Task details: Using the records below, transcribe exactly only the lines from the one with "Click the Speech" through the end, both included, and drop every picture.

Material for the task:

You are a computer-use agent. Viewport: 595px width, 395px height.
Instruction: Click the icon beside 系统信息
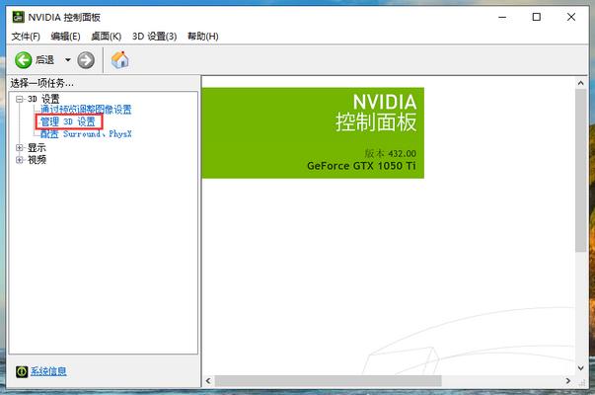pyautogui.click(x=20, y=371)
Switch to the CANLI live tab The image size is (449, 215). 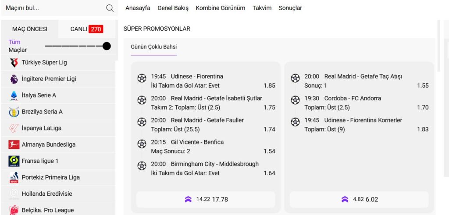[86, 29]
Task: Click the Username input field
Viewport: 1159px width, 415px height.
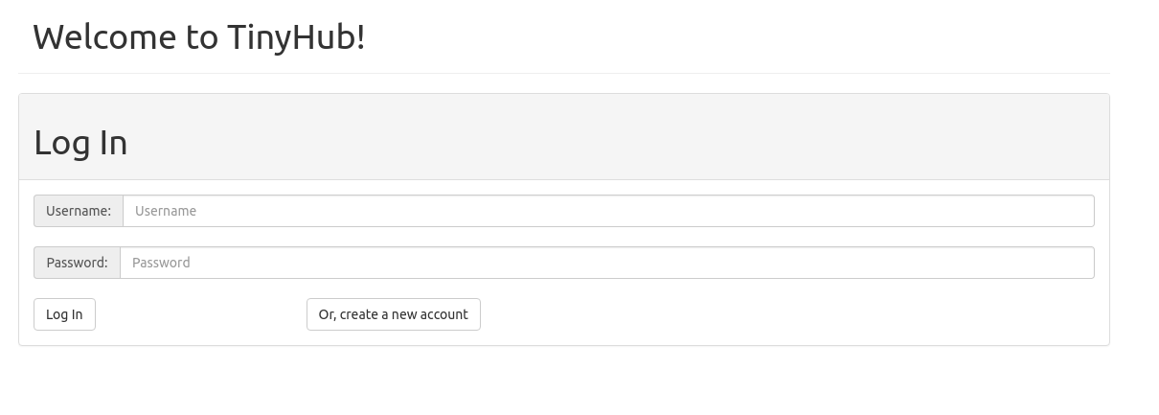Action: click(608, 211)
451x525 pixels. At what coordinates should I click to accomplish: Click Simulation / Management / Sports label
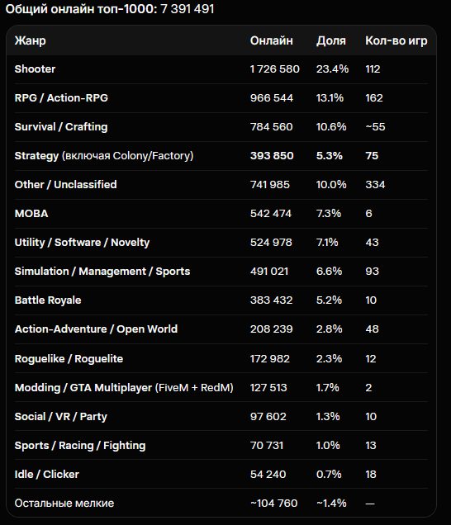pyautogui.click(x=102, y=272)
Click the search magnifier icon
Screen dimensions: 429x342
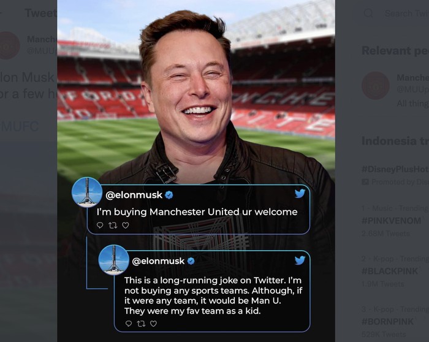[368, 13]
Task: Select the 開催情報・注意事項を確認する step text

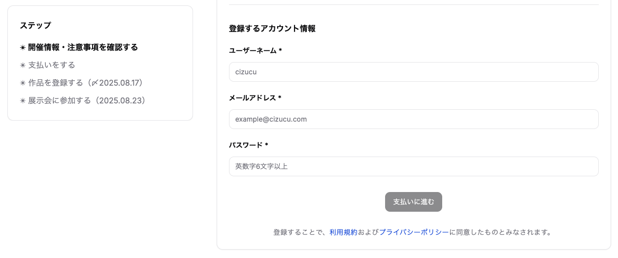Action: click(83, 48)
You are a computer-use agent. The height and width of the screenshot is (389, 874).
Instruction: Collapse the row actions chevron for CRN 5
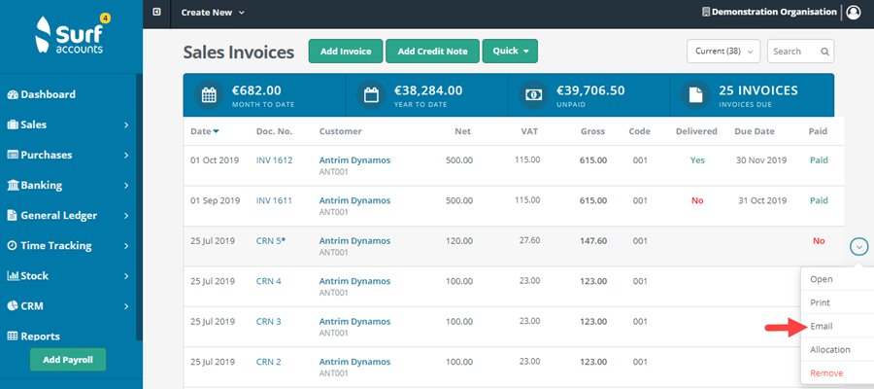coord(858,246)
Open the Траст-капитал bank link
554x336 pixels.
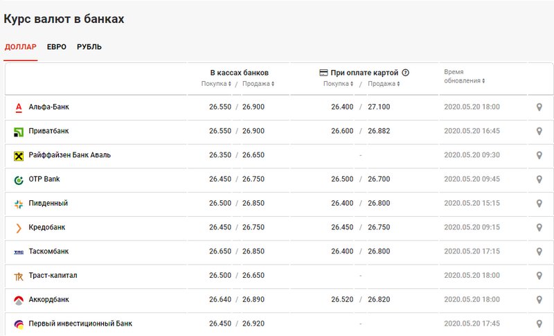pos(53,276)
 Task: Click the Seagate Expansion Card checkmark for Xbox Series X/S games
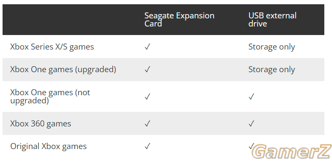coord(147,47)
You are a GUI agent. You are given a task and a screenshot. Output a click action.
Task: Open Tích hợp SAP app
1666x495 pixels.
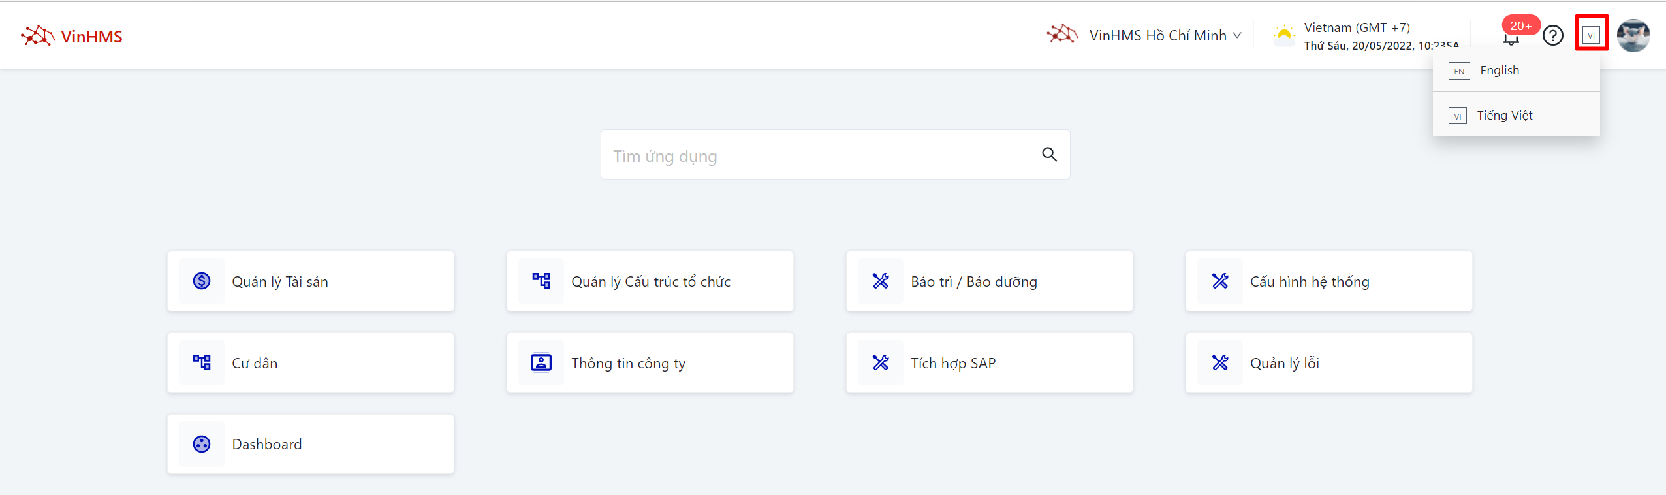[989, 363]
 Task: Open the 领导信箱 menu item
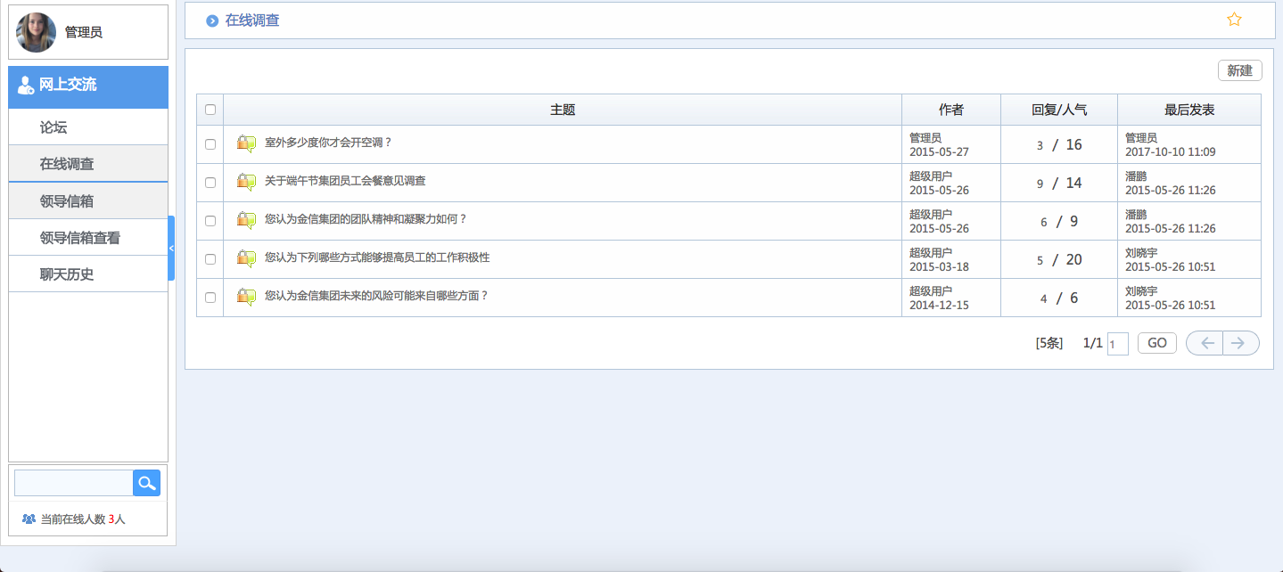(67, 201)
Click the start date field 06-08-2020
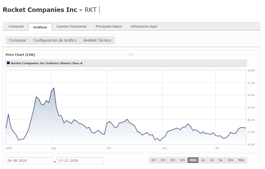The image size is (265, 169). (x=29, y=161)
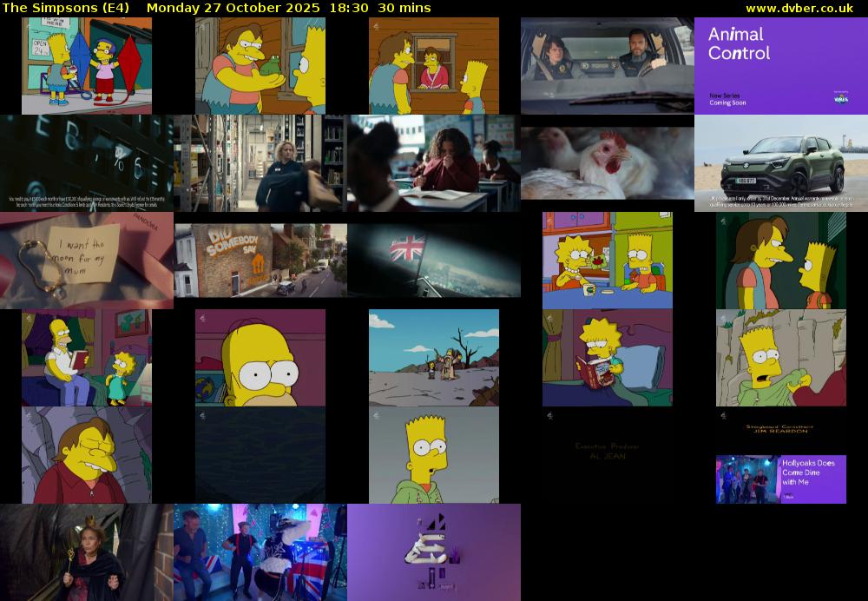Select the Channel 4 logo on Bart's cave scene
This screenshot has width=868, height=601.
tap(721, 316)
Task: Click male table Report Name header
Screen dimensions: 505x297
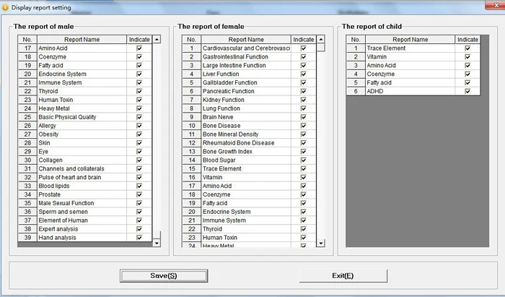Action: coord(82,39)
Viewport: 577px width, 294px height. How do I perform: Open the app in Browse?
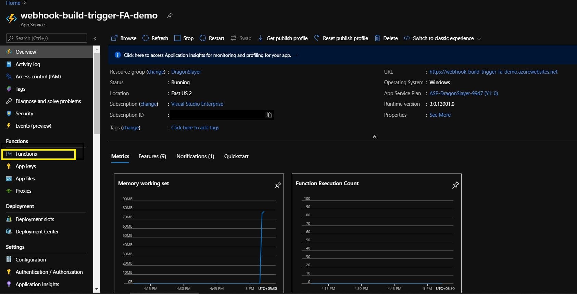pos(124,38)
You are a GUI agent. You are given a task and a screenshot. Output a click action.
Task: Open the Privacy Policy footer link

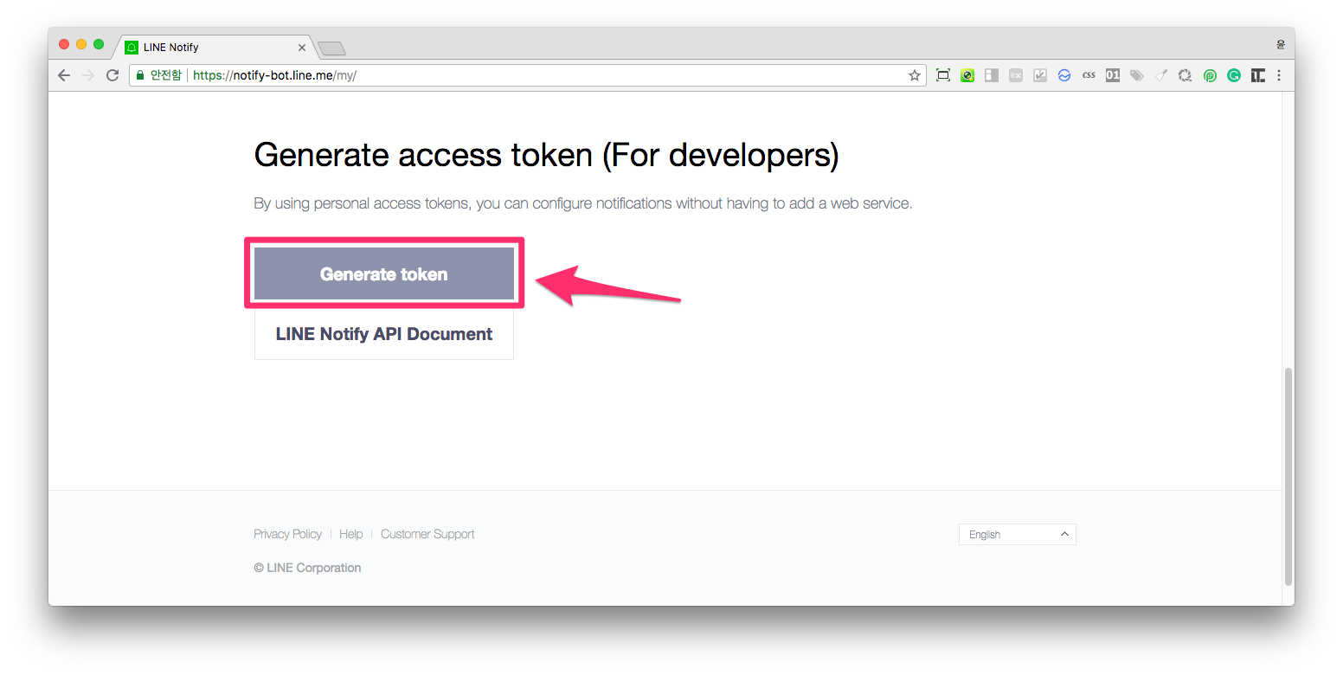(x=287, y=534)
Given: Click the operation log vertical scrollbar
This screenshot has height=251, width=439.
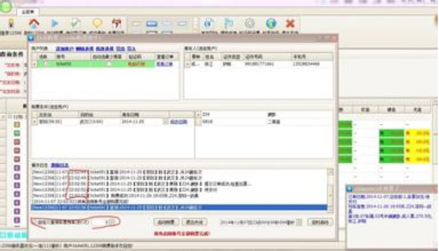Looking at the screenshot, I should pyautogui.click(x=330, y=190).
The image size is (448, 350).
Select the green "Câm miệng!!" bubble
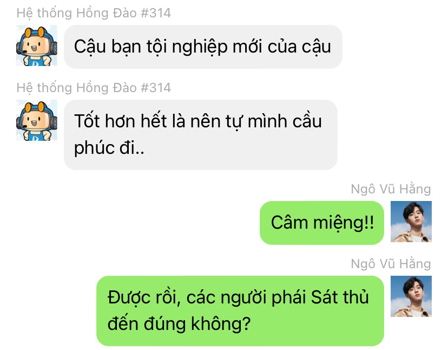click(x=322, y=223)
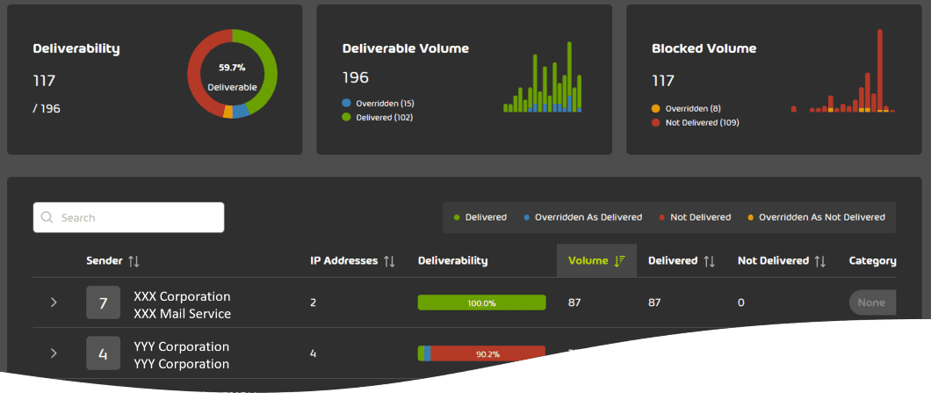
Task: Expand the YYY Corporation row
Action: coord(54,353)
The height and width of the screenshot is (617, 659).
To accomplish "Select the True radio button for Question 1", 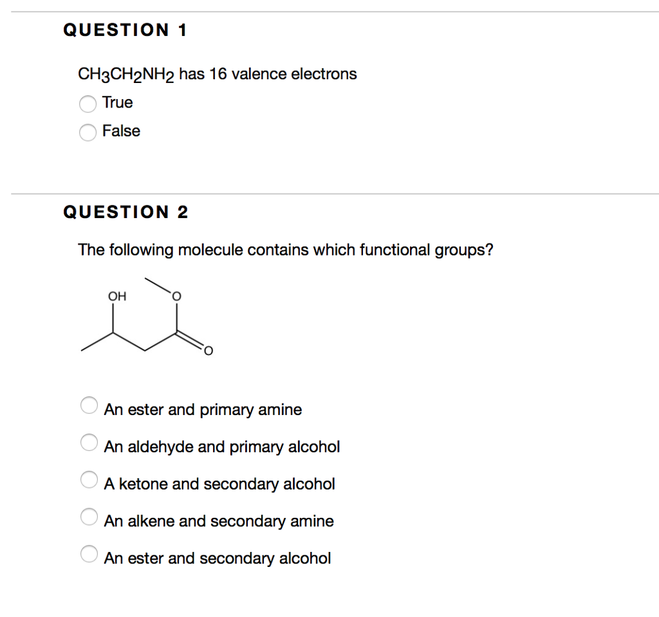I will tap(88, 104).
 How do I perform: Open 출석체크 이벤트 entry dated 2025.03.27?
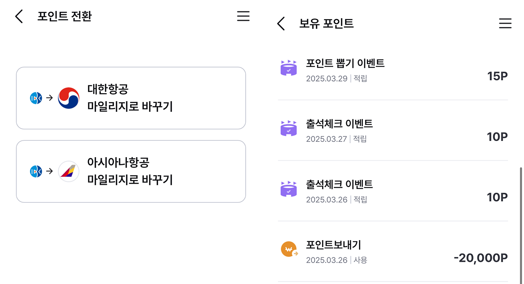point(393,131)
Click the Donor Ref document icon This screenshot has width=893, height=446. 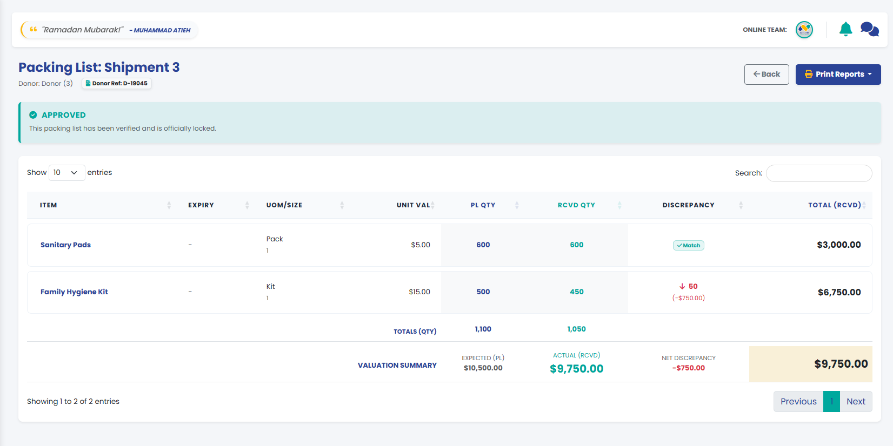(x=88, y=83)
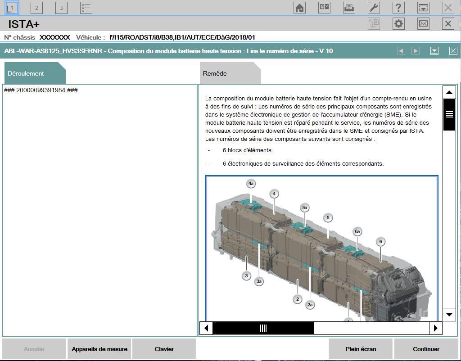The image size is (461, 361).
Task: Click the printer icon in top toolbar
Action: tap(349, 8)
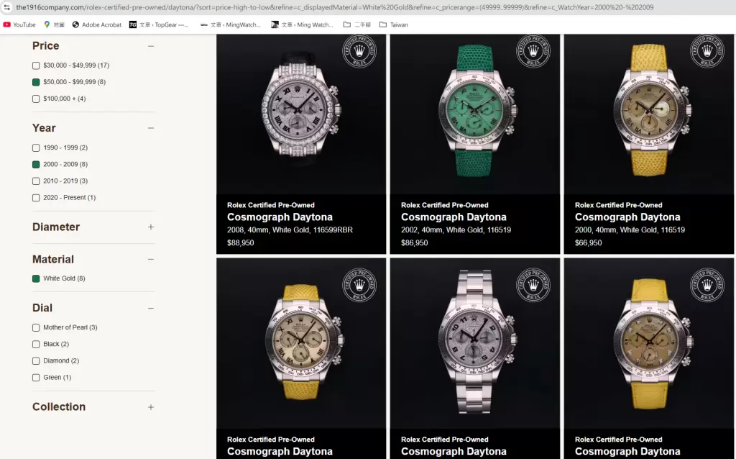736x459 pixels.
Task: Open the Google Maps bookmark
Action: pos(54,24)

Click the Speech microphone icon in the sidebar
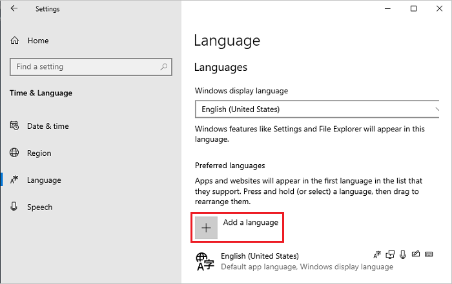point(15,207)
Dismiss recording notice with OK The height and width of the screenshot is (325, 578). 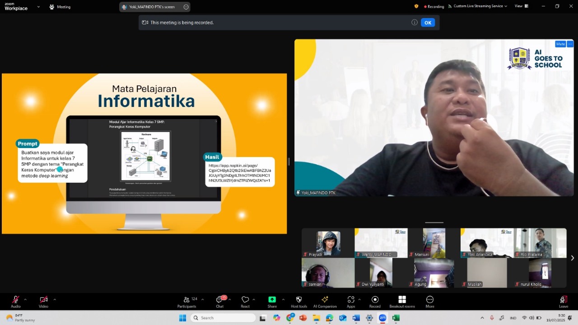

Response area:
Click the Speech microphone icon in the sidebar
point(15,207)
Dismiss recording notice with OK The height and width of the screenshot is (325, 578). 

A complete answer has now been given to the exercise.